■ Information shown:
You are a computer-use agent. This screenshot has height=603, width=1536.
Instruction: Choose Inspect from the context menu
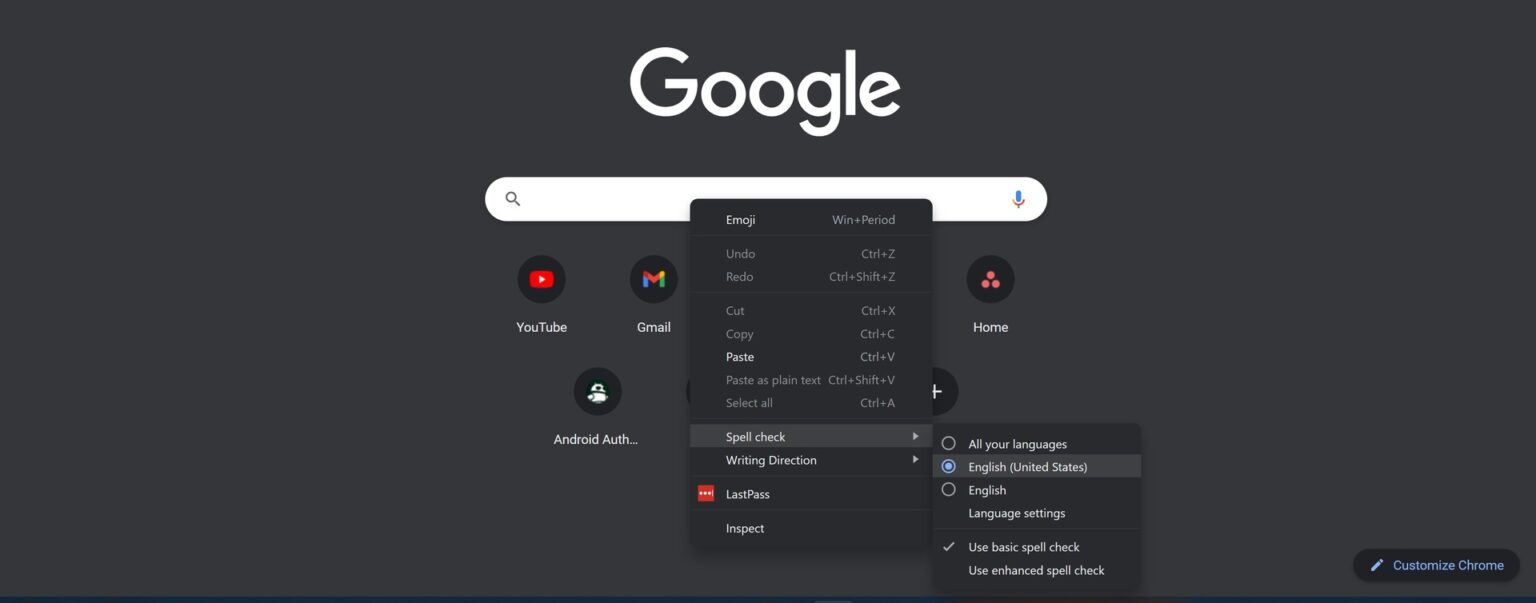(x=745, y=528)
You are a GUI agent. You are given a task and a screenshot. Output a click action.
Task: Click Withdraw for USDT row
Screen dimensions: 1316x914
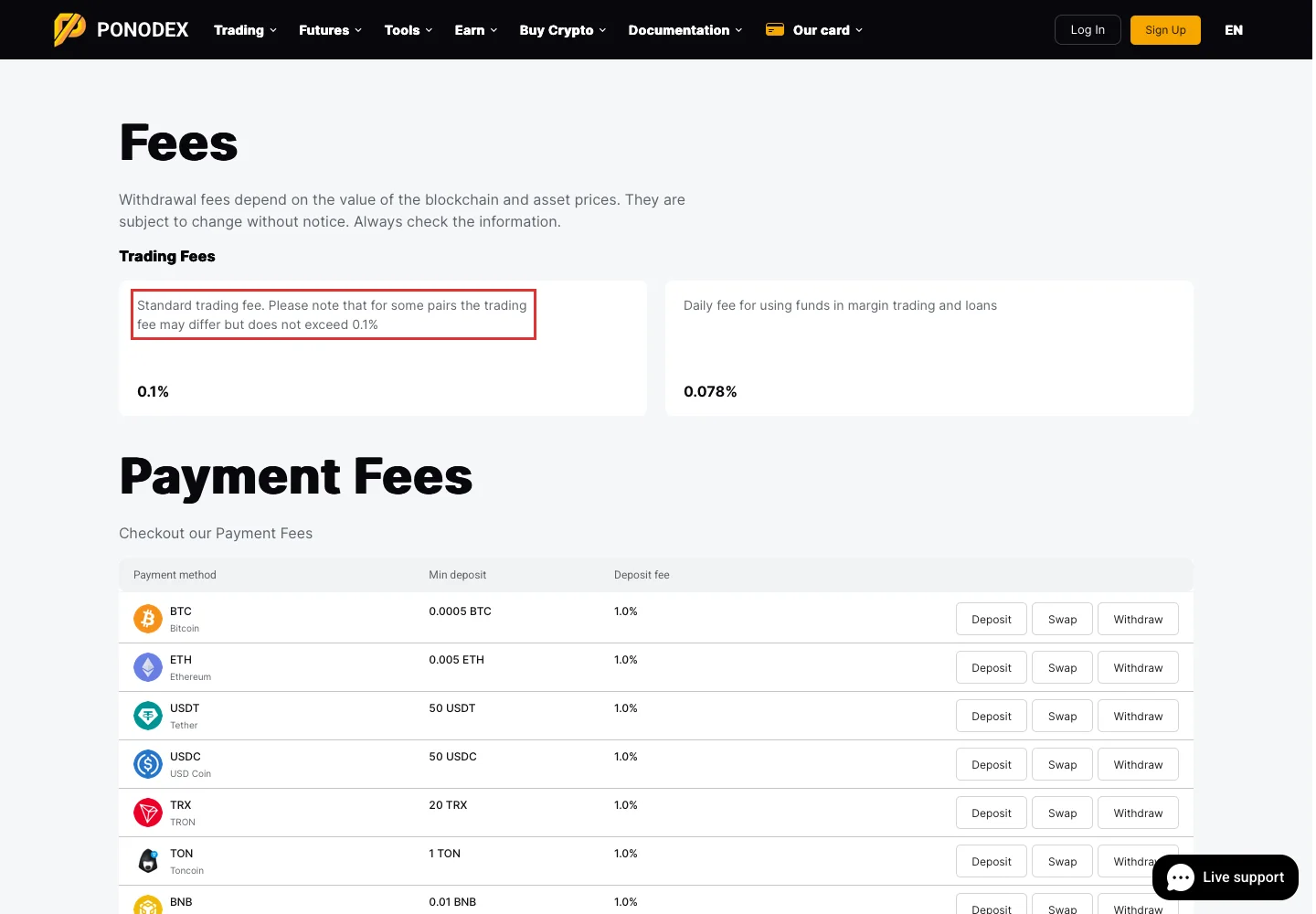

■ Given instruction:
Please lay out the rows from the line containing "You are a GUI" through the end of the rows as a numbered list, skipping blank lines and leaving out the pictures.

■ Exercise response:
1. You are a GUI agent. You are given a task and a screenshot. Output a click action.
2. Task: Click Withdraw for USDT row
3. Screen dimensions: 1316x914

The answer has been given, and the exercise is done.